TEXT SHOWN:
--*--

Why the Canadian Plan to Encourage Wireless Competition Is Consistent with Many Developed Countries

As the lobby onslaught from Bell, Telus, and Rogers bears some fruit – editorials from the Globe and Toronto Star calling for the government to reverse its position on a set-aside as well as support from the Canadian Council of Chief Executives and from a leading telecom union – it is worth considering whether the Canadian policy differs significantly from other developed economies. The Canadian policy boils down to the two issues: opening the door to telecom foreign investment after years of restrictions and creating a spectrum set-aside to ensure that new entrants (whether domestic or foreign) have a reasonable shot at winning sufficient spectrum to offer competitive wireless services in Canada.

While the big three argue for a “level playing field”, the reality is that Bell, Telus, and Rogers already enjoy enormous marketplace advantages. As I’ve previously discussed, these include restrictions on foreign ownership for broadcast distribution, extensive broadcast assets that Verizon could not touch, millions of subscribers locked into long term contracts, far more spectrum than Verizon would own, and shared networks that saves the companies millions of dollars. In the absence of a set-aside, the incentives for the big three would be to pay far above market price for the spectrum in order to keep competitors out of the market. In other words, Bell, Telus and Rogers will massively over-pay for the spectrum to keep out Verizon unless the government establishes a policy that precludes them from doing so.

The incumbent talking points might lead some to believe that the Canadian policy is dramatically different from other countries (Bell has been talking about how the U.S. would never grant equivalent access, while the Globe speculates  that perhaps the policy is “the result of a drafting error”). Yet a review of recent spectrum auctions in other OECD countries indicates that the twin policy of encouraging foreign investment plus establishing set-asides to facilitate competition is very common. The biggest difference between Canada and many other developed economies is that Canada is late to opening its telecom market and is therefore doing both at roughly the same time. In other countries, foreign investment restrictions in the telecom market were removed years ago.

The table below takes data from the 2013 OECD Communications Outlook which has charts on telecom foreign investment rules and spectrum auction policies that highlight how many countries have removed foreign ownership restrictions in telecom and used spectrum set-asides to create advantages for new entrants. Policies include setting-aside spectrum, reduced costs, and limits on incumbent spectrum (including favouring foreign companies over domestic ones).

Open to Telecom Foreign Investment?
Spectrum Set-Aside or Prioritization for New Entrants?
Belgium Yes. No foreign ownership restrictions Yes. Priority has been given to a new entrant at 2.1 GHz for the fourth license.
Czech Republic Yes. No foreign ownership restrictions Yes. A continuous frequency segment 2 × 15.6 MHz within the frequency band 1 800 MHz is designated for new applicants only (via a spectrum cap defined for this purpose).
Germany Yes. There are no restrictions on the operations of foreign affiliates resident in Germany. Yes. For the 2010 frequency award the spectrum cap in the 800 MHz band was set at 2 x 20 MHz, with existing assignments in the band at 900 MHz counting towards this. This resulted in the following spectrum caps at 800 MHz:
Deutsche Telekom max. 2 x 10 MHz at 800 MHz.

--*--

AVAILABLE DATA:
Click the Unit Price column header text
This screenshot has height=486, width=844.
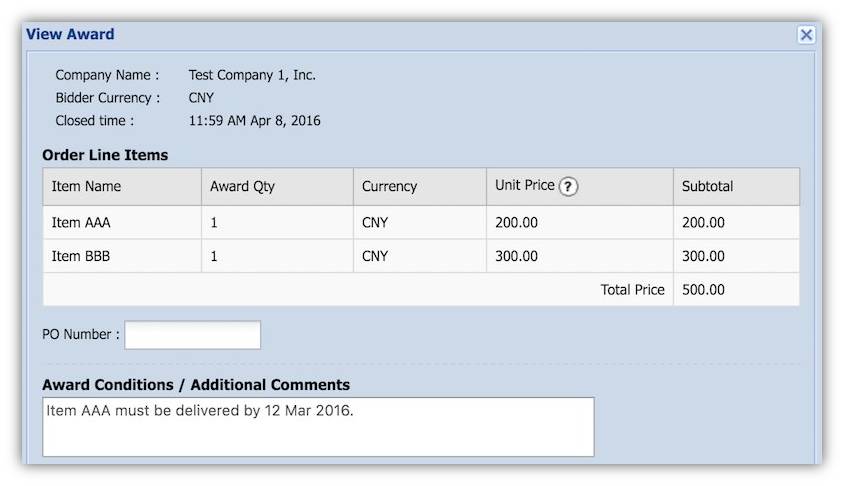coord(524,186)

--*--

SET PROBLEM 1:
Reproduce the stretch of the wireless competition text from "Spectrum Set-Aside or" through "for this purpose).", switching "fourth license" to "third license".
SET PROBLEM 2:
According to the wireless competition text, which publication supplies the data for its table?

WRITTEN RESPONSE 1:
Spectrum Set-Aside or Prioritization for New Entrants?
Belgium Yes. No foreign ownership restrictions Yes. Priority has been given to a new entrant at 2.1 GHz for the third license.
Czech Republic Yes. No foreign ownership restrictions Yes. A continuous frequency segment 2 × 15.6 MHz within the frequency band 1 800 MHz is designated for new applicants only (via a spectrum cap defined for this purpose).

WRITTEN RESPONSE 2:
The 2013 OECD Communications Outlook.